A Scalable Monolithic Modified Newton Multigrid Framework for Time-Dependent $p$-Navier-Stokes Flow

Fully implicit tensor-product space-time discretizations of time-dependent $(p,δ)$-Navier-Stokes models yield, on each time step, large nonlinear monolithic saddle-point systems. In the shear-thinning regime $1<p<2$, especially as $p\downarrow 1$ and $δ\downarrow 0$, the decisive difficulty is the constitutive tangent: its ill-conditioning impairs Newton globalization and the preconditioning of the arising linear systems. We therefore develop a scalable monolithic modified Newton framework for tensor-product space-time finite elements in which the exact constitutive tangent in the Jacobian action is replaced by a better-conditioned surrogate. Picard and exact Newton serve as reference linearizations within the same algebraic framework.
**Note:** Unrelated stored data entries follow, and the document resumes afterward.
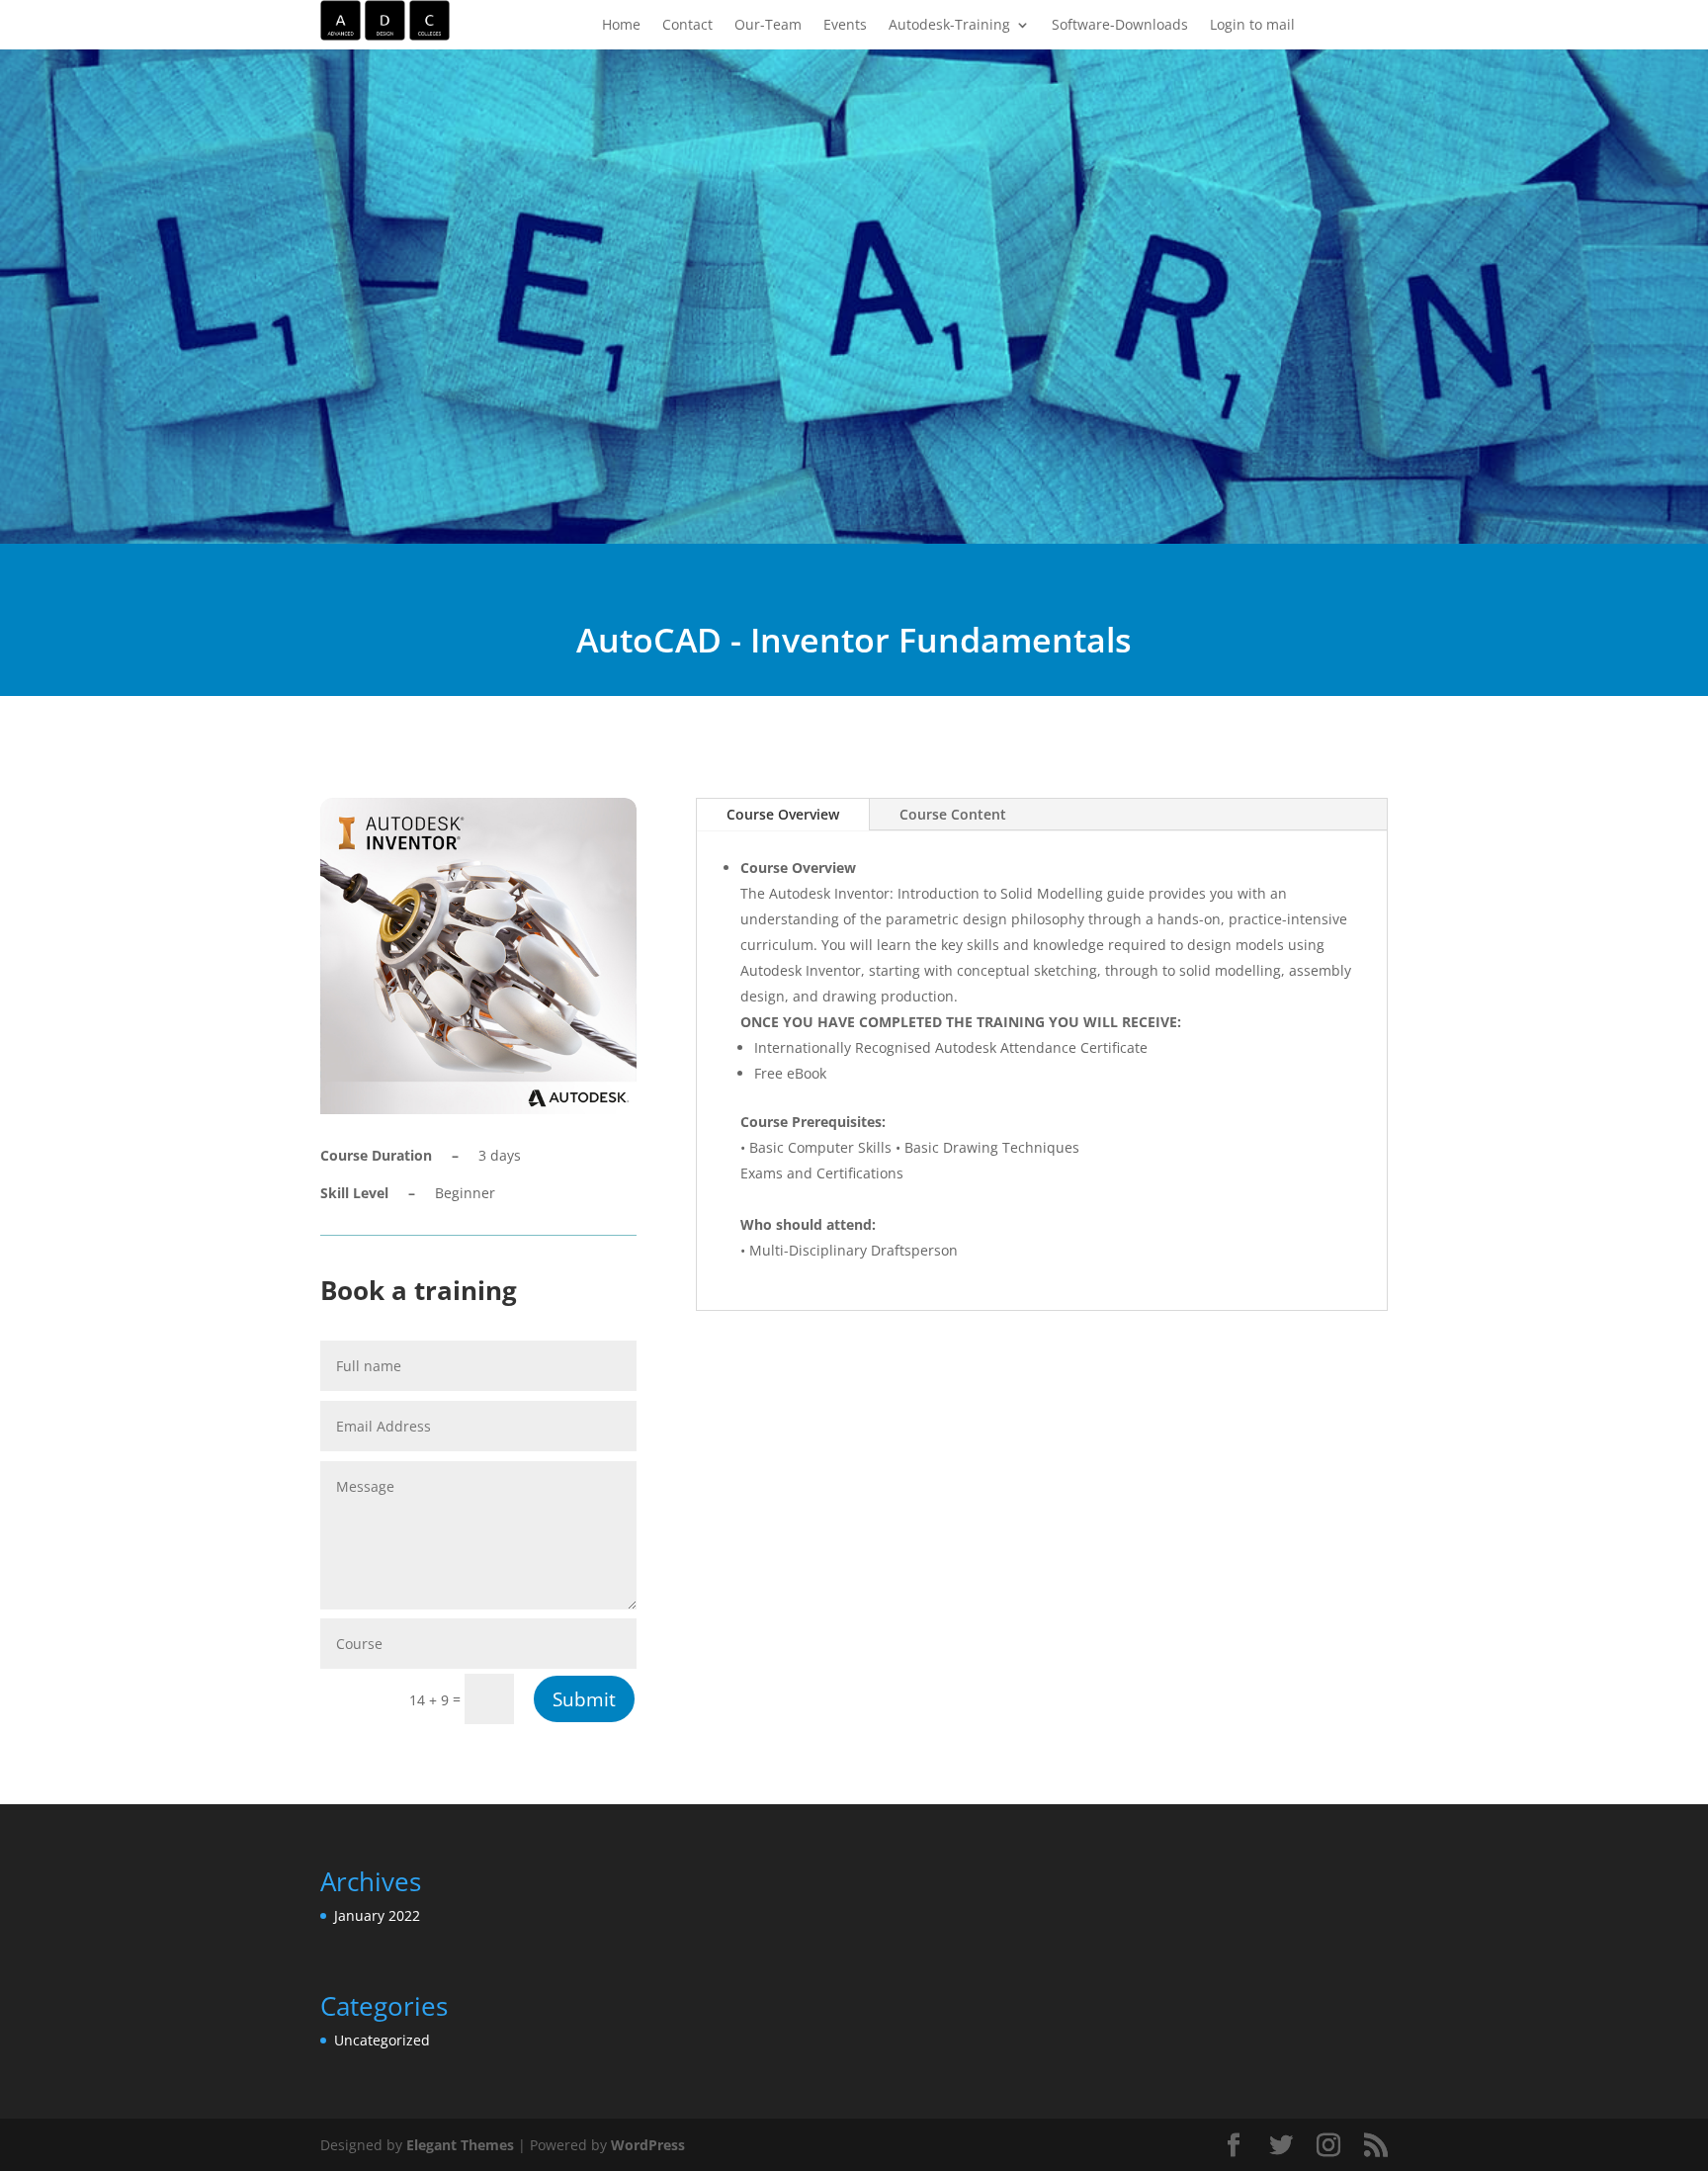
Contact (687, 26)
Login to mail (1252, 26)
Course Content (952, 814)
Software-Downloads (1120, 26)
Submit (584, 1699)
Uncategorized (382, 2040)
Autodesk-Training (949, 26)
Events (845, 26)
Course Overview (782, 814)
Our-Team (768, 26)
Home (621, 26)
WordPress (648, 2144)
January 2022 (377, 1915)
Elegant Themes (460, 2144)
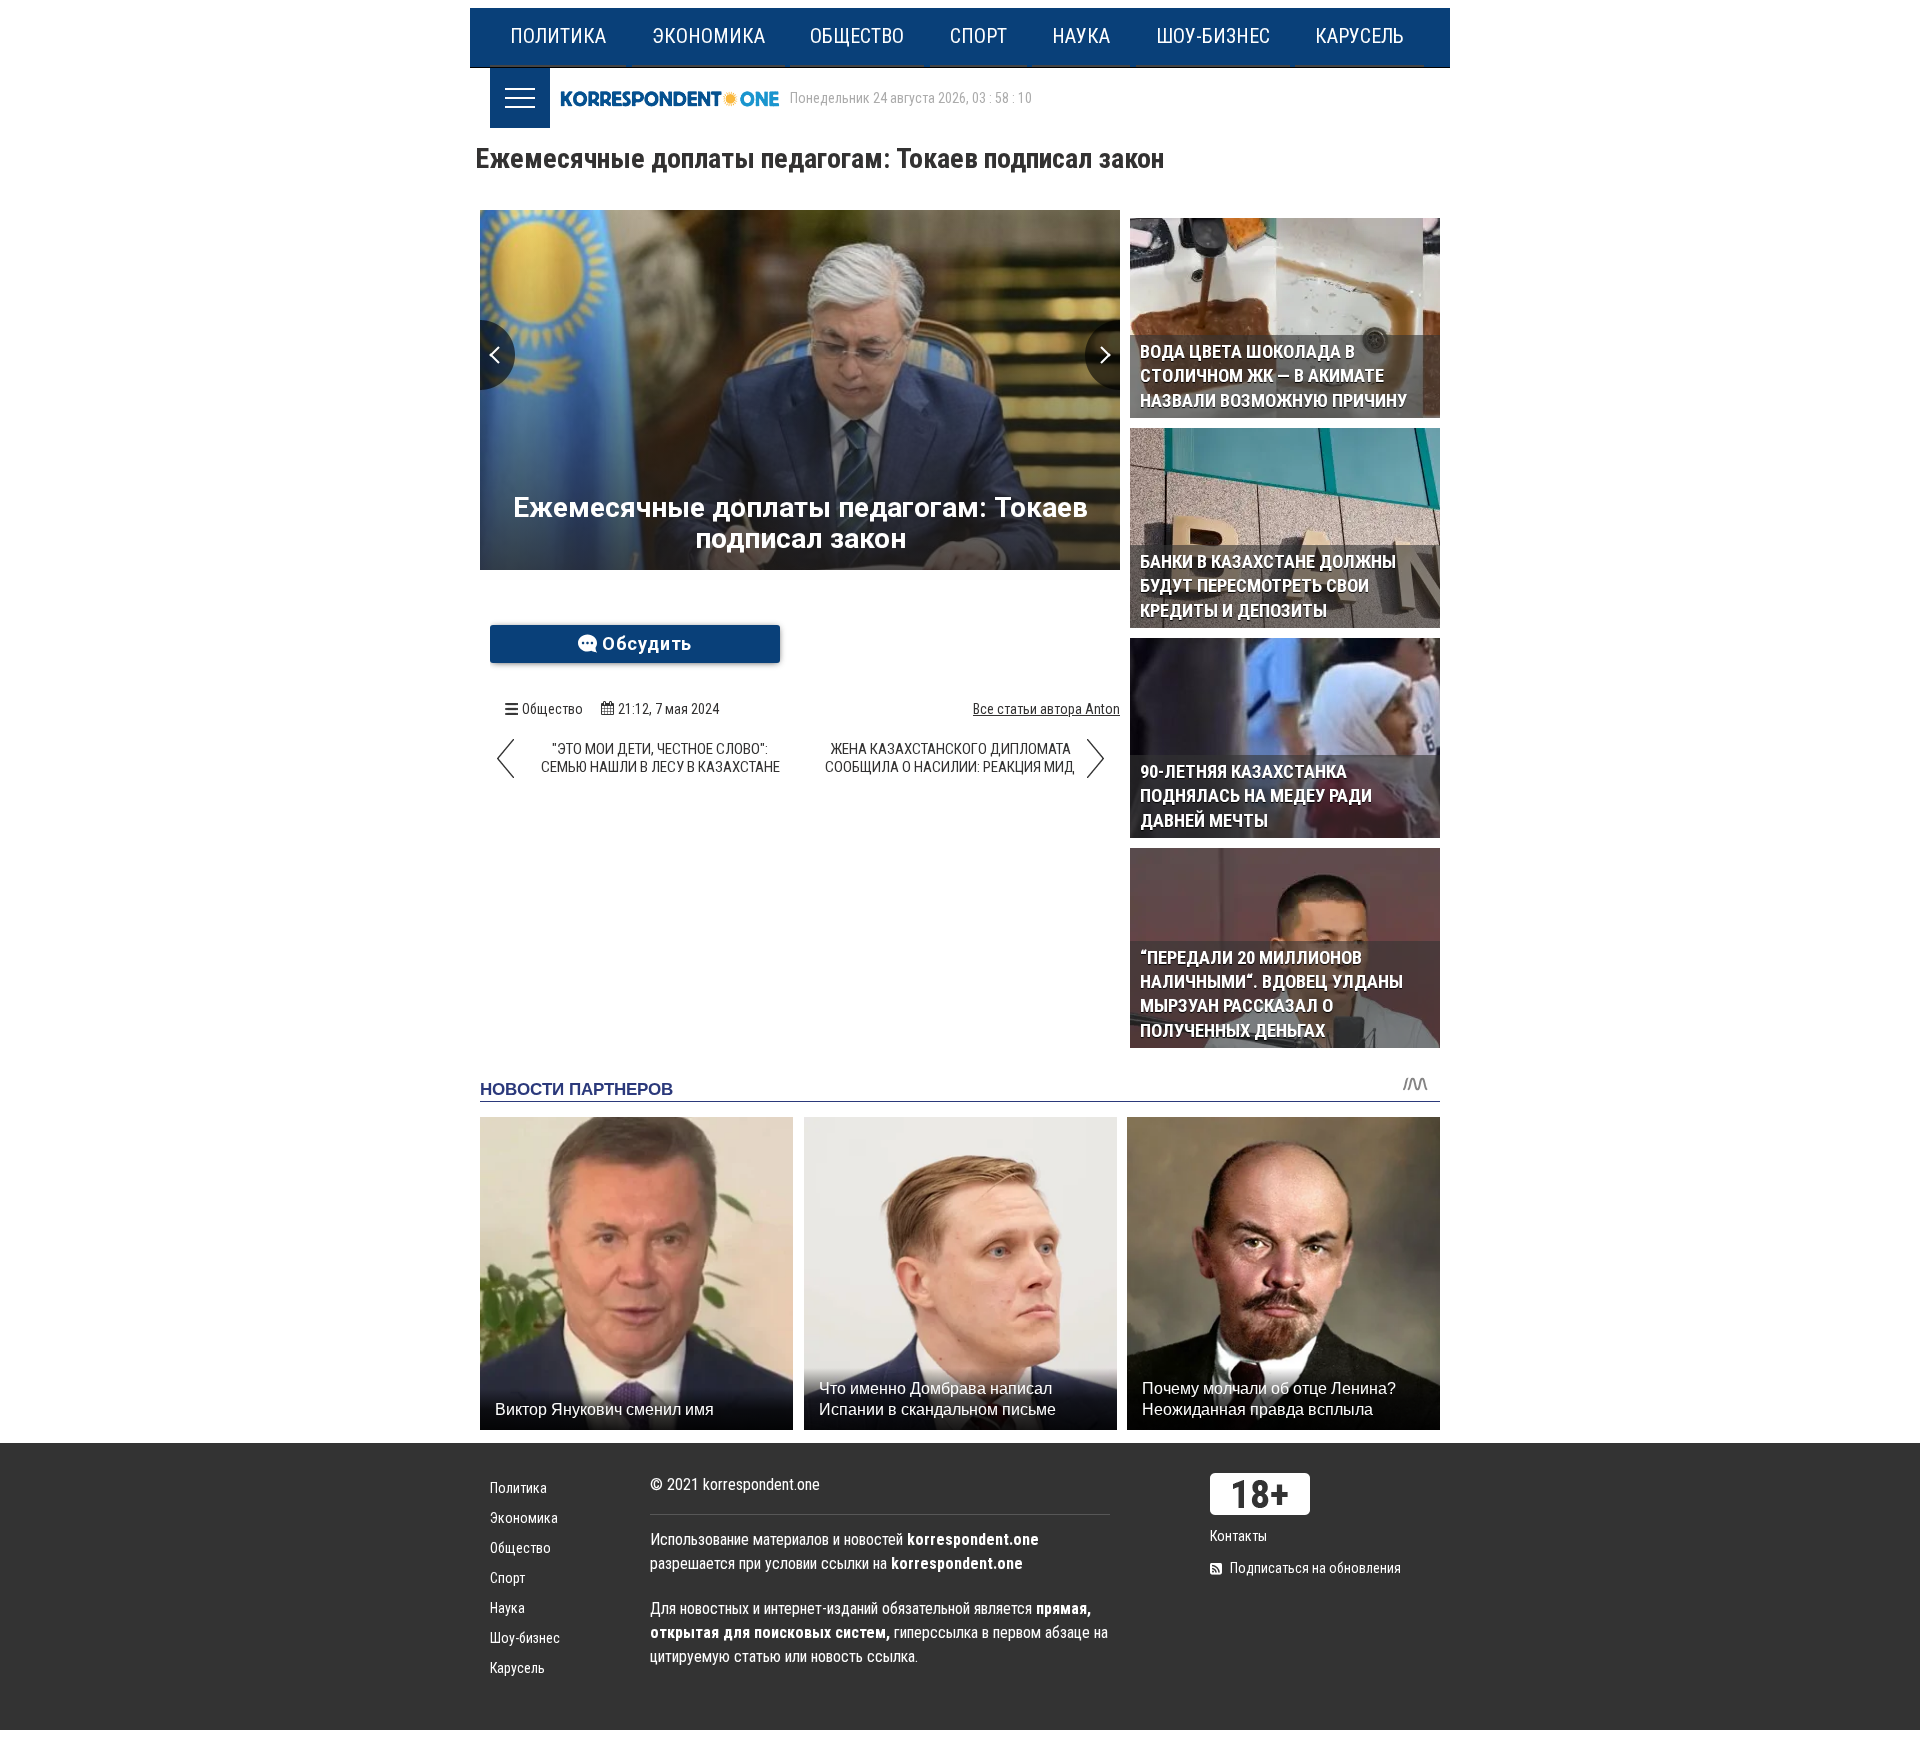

Scalability is achieved through matrix-free operator evaluation, a monolithic multigrid V-cycle preconditioner, order-preserving reduced Gauss-Radau time quadrature, and an inexact space-time Vanka smoother with single-time-point coefficient freezing in local patch matrices. We prove coercivity of the linearized viscous-Nitsche term in the uniformly elliptic regime $ν_\infty>0$ and consistency of the reduced time quadrature. Numerical tests demonstrate robustness with respect to model parameters, nonlinear and linear iteration counts, and scalable parallel performance.